Se dal G20 a Glasgow è in gioco la democrazia

A Glasgow alla conferenza Onu sul clima i capi dei governi dell’Occidente avanzato e postindustriale sono tutti concordi. Stop al riscaldamento climatico. Ma sono una minoranza. Il consumo di carbone è l’indice di misura. La Cina ha le emissioni maggiori. Sono 88mila Terajoule (l’unità di misura per il consumo di carbone), l’India è a quota 17, gli Usa a 9 e l’UE a 6 TJ. Fonti Iea Bloomberg. Una sfida impari. Senza Pechino non si va da nessuna parte. Non finanziare le centrali a carbone a partire dal 2021 è già una vittoria. Un punto fermo del G20 di Roma. Ma il solo. Il vertice dei capi di Stato produttori dell’80% del pil mondiale ha trovato al G20 di Roma l’accordo sul tetto massimo di 1,5 gradi per il riscaldamento ma non ha indicato la data definitiva. Il comunicato finale indica «metà secolo». Per Russia e Cina vuol dire 2060. Per l’India forse il 2050. Ma non tutto è perduto.

L’impegno della comunità internazionale a garantire 100 miliardi all’anno per il sostegno ai Paesi in via di sviluppo nella transizione energetica è una conquista. Molti Stati che ora si sono affacciati al benessere, o ne colgono la possibilità, considerano ingiusto dover ricominciare daccapo con nuove tecnologie e modelli di sviluppo che li priverebbero per esempio del vantaggio delle miniere di carbone, di giacimenti petroliferi, di grandi estensioni di verde da utilizzare come legname, cioè quello che ha fatto grande l’Occidente negli ultimi due secoli. Adesso che finalmente stanno per approdare alla meta devono fare un passo indietro con l’obbligo, e qui sta la beffa, di dover passare alle fonti di energia rinnovabile senza averne la dotazione tecnico-scientifica. Un ricatto manifesto per chi deve comprare gli strumenti e le apparecchiature necessarie. Non solo deve rinunciare alla produzione ma aumentare gli oneri di investimento con una maggiore dipendenza dai Paesi dai quali ci si voleva finalmente emancipare.

Ecco il motivo per il quale il governo italiano ha triplicato a 1,4 miliardi di euro l’impegno finanziario italiano per i prossimi 5 anni a favore del fondo green internazionale sul clima. È un biglietto da visita che ben dispone verso quei Paesi colpiti dalla povertà e dai quali vengono le ondate migratorie. Un tema sentito da Italia e Francia che vivono le contiguità del mondo mediterraneo e ne vedono anche i pericoli.

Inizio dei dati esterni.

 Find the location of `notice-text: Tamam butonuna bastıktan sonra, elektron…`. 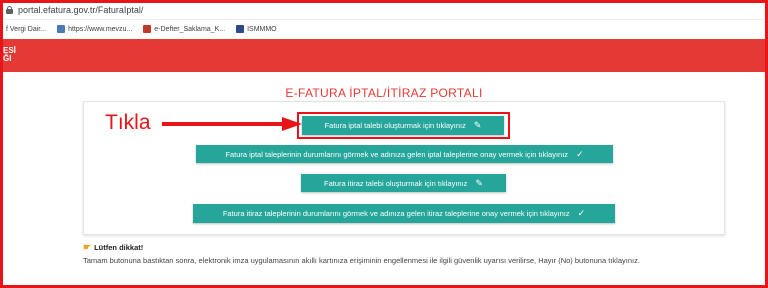

notice-text: Tamam butonuna bastıktan sonra, elektron… is located at coordinates (362, 260).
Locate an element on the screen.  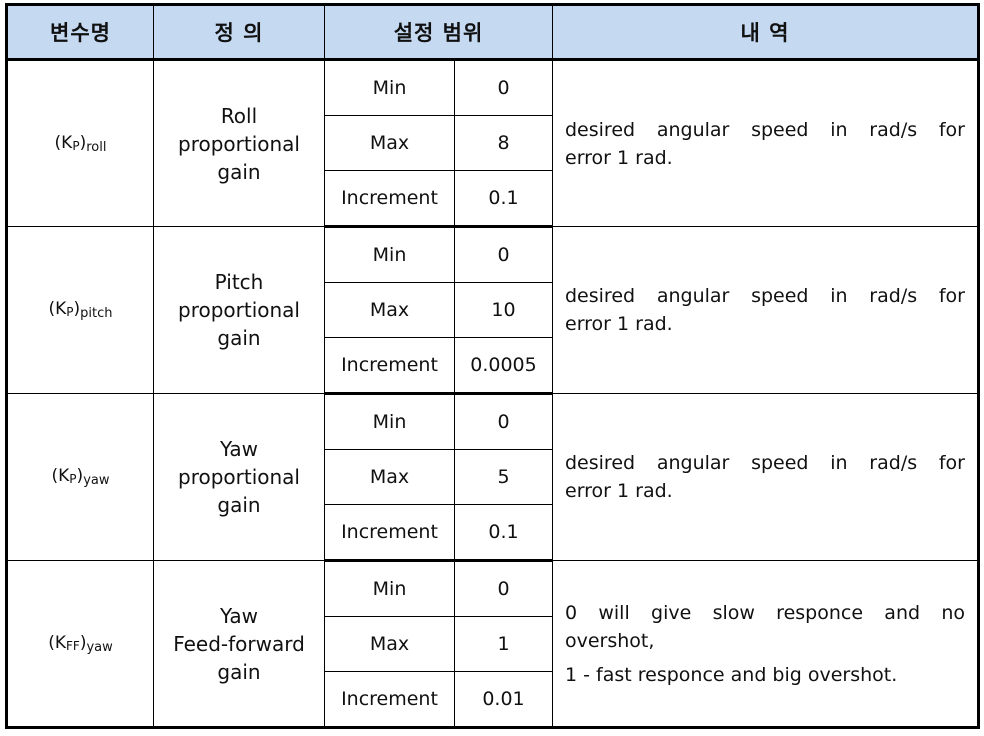
definition-cell: Roll proportional gain is located at coordinates (239, 143).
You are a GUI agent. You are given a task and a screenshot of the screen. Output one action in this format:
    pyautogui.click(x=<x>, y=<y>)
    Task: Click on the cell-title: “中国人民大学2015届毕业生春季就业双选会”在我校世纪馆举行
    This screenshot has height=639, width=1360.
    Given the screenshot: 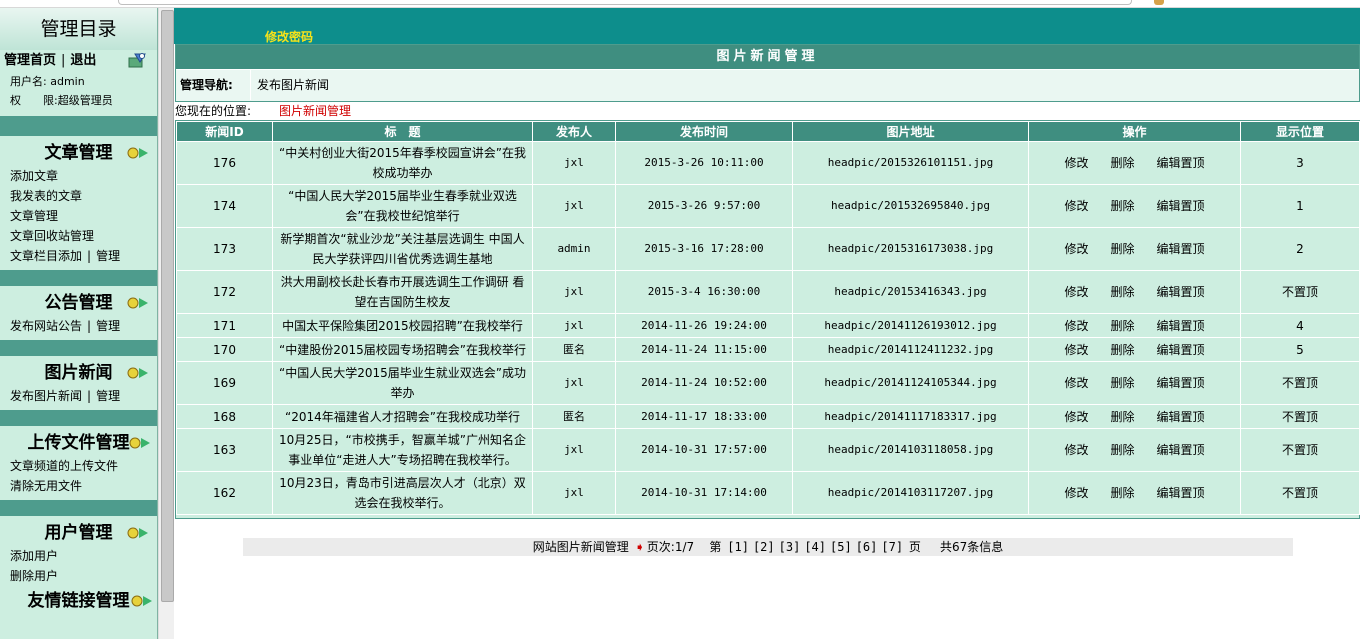 What is the action you would take?
    pyautogui.click(x=402, y=206)
    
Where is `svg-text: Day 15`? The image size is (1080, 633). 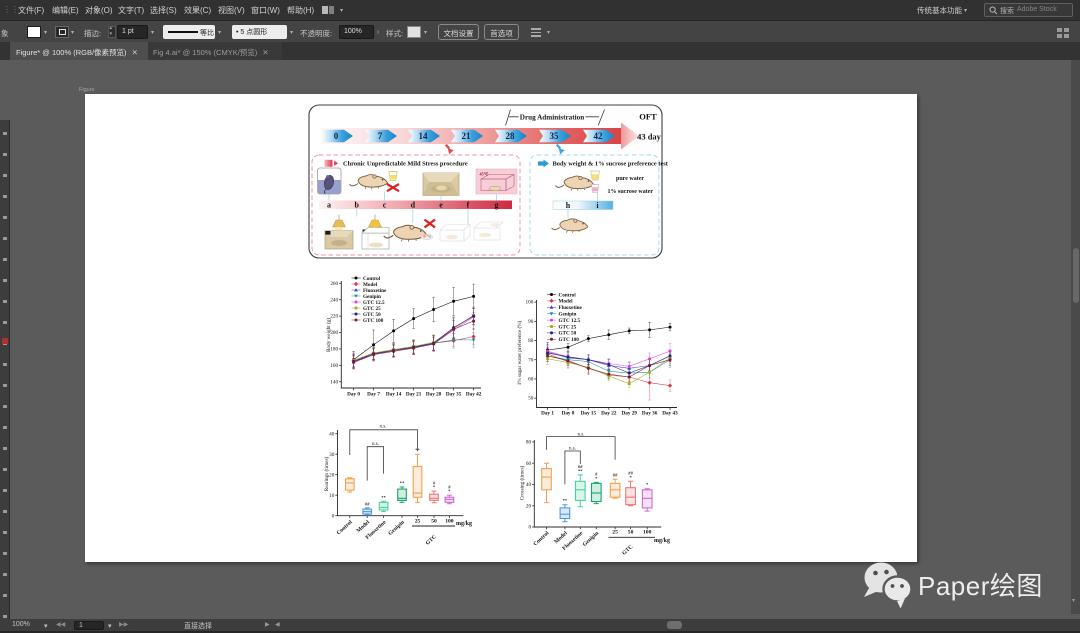 svg-text: Day 15 is located at coordinates (589, 414).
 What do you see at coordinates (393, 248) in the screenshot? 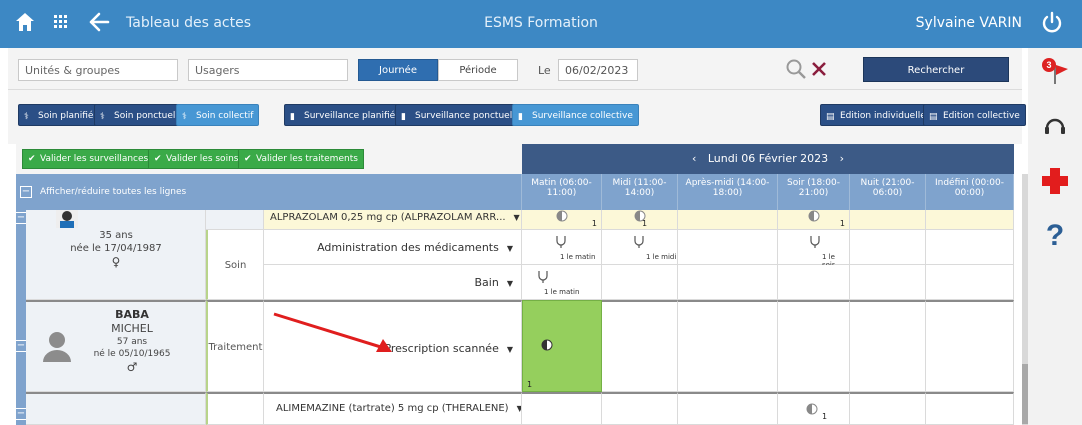
I see `soin-row-administration: Administration des médicaments ▼` at bounding box center [393, 248].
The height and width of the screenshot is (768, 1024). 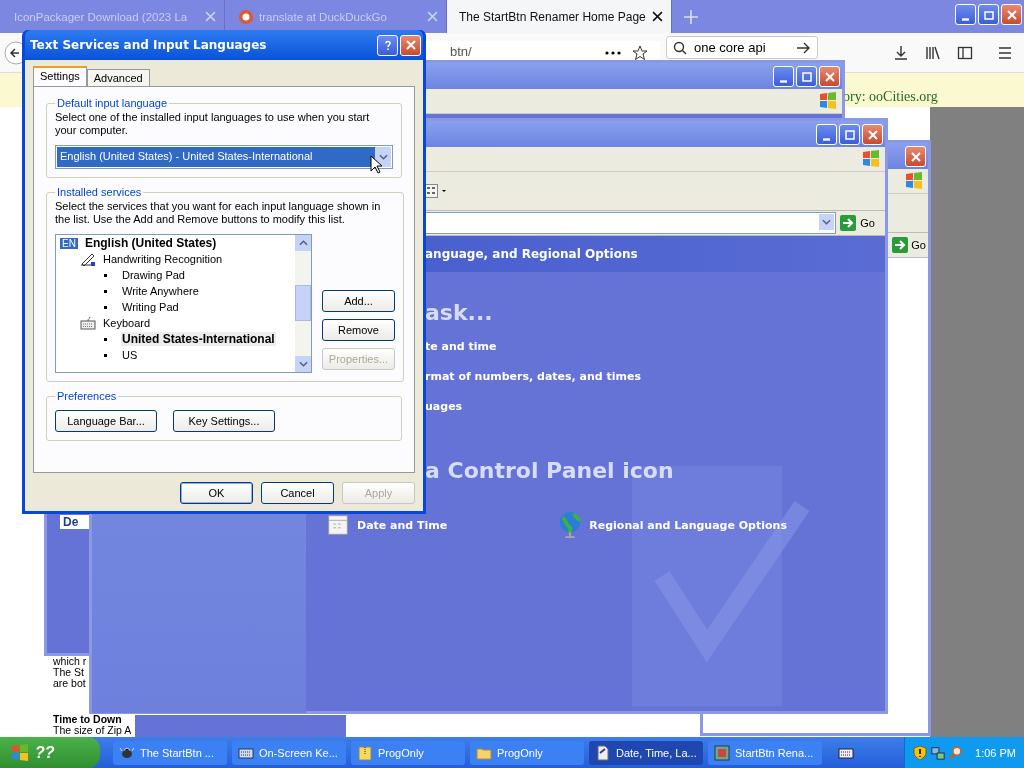 What do you see at coordinates (613, 53) in the screenshot?
I see `more-icon` at bounding box center [613, 53].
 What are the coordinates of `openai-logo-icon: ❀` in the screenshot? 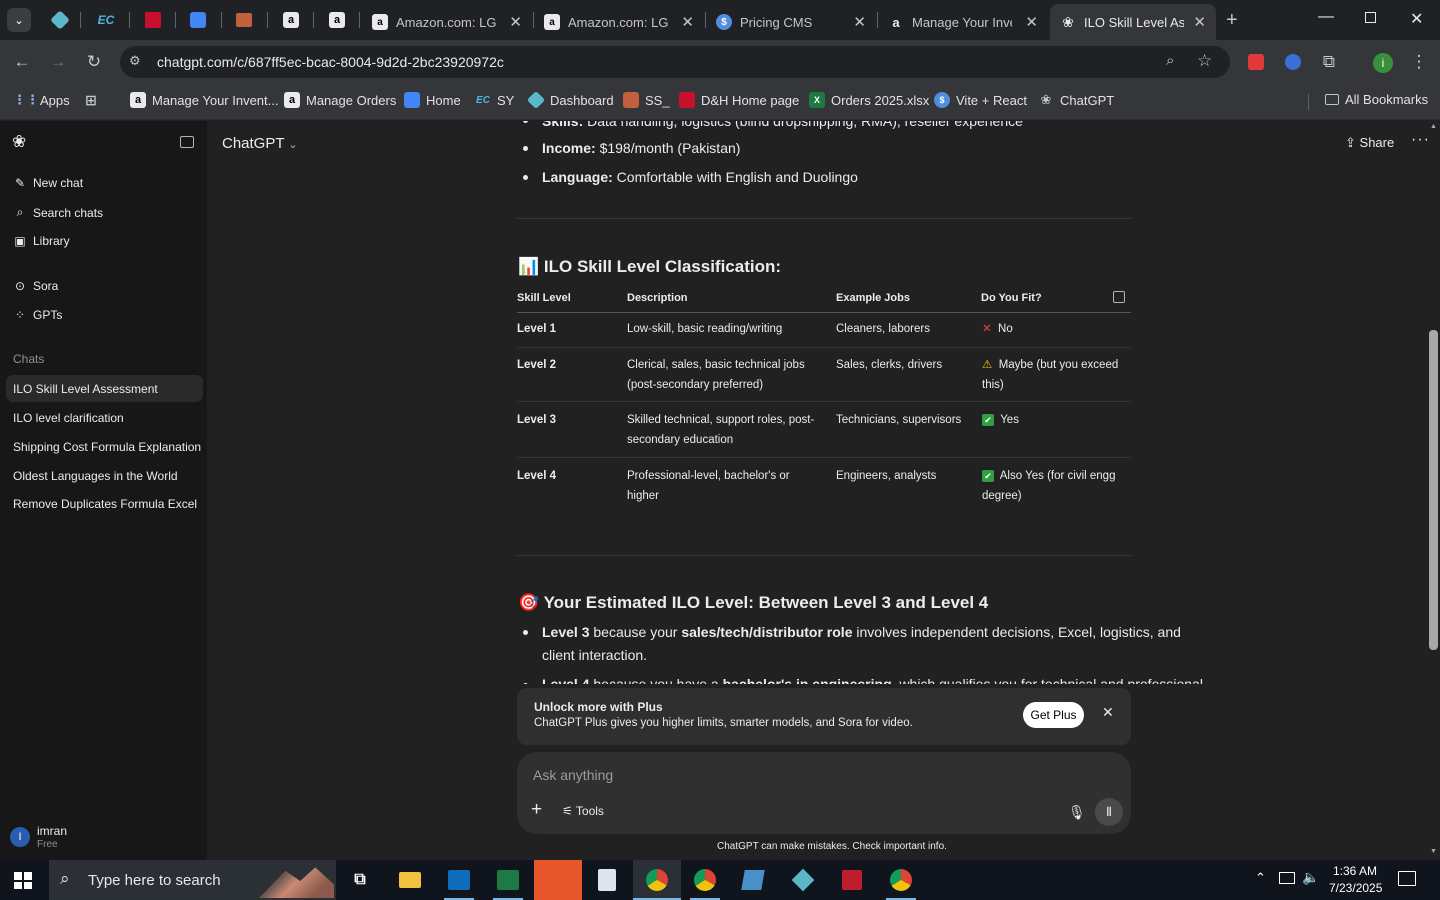 It's located at (19, 142).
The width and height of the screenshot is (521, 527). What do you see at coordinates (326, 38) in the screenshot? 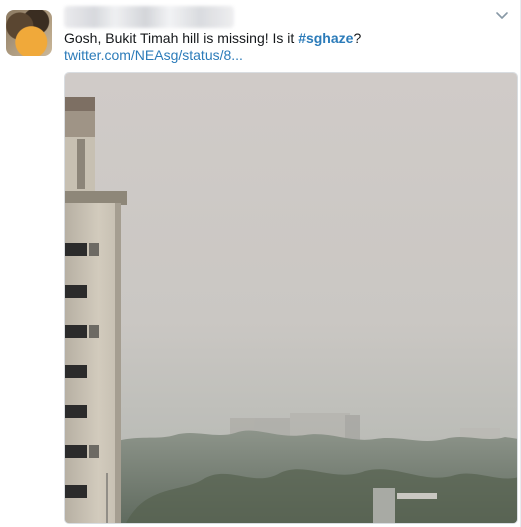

Sia Roma che Parigi volevano portare a 150 miliardi all’anno l’aiuto finanziario. Non sono riusciti a convincere i partner. E tuttavia il segno rimane. In questo G20 di Roma per la prima volta la dimensione economica si è fatta carico della questione ambientale e sociale. Si definisce la fine dell’economicismo e si apre la strada all’equità. Non senza spine. La rivoluzione energetica e tecnologica muta gli equilibri globali. Chi riesce per primo ad essere autosufficiente gode di una posizione di vantaggio, chi invece perde il treno rimane indietro. Per questi ultimi la dipendenza dalla benevolenza altrui avrà dei costi non solo economici. Se guardiamo al prodotto interno lordo a parità di potere d’ acquisto scopriamo che la Cina dispone al 2020 di 24,1 e gli Stati Uniti di 20,9 bilioni di dollari. Dati Fmi. La proiezione al 2050 porta gli Usa a 34,1 e la Cina a quasi il doppio, 58,5 bilioni di dollari. E questo spiega la reazione degli Stati Uniti. Joe Biden a Roma e a Glasgow tesse la tela del fronte democratico. Il messaggio è chiaro: le grandi potenze non bastano più a se stesse. Il multilateralismo diventa una necessità per poter trovare un accordo. Il pianeta ha speranza di salvarsi solo se tutti tirano dalla stessa parte. Ecco perché la questione climatica è lotta per la democrazia. Il messaggio del G20 di Roma e il grido di dolore di Glasgow sono anche questo.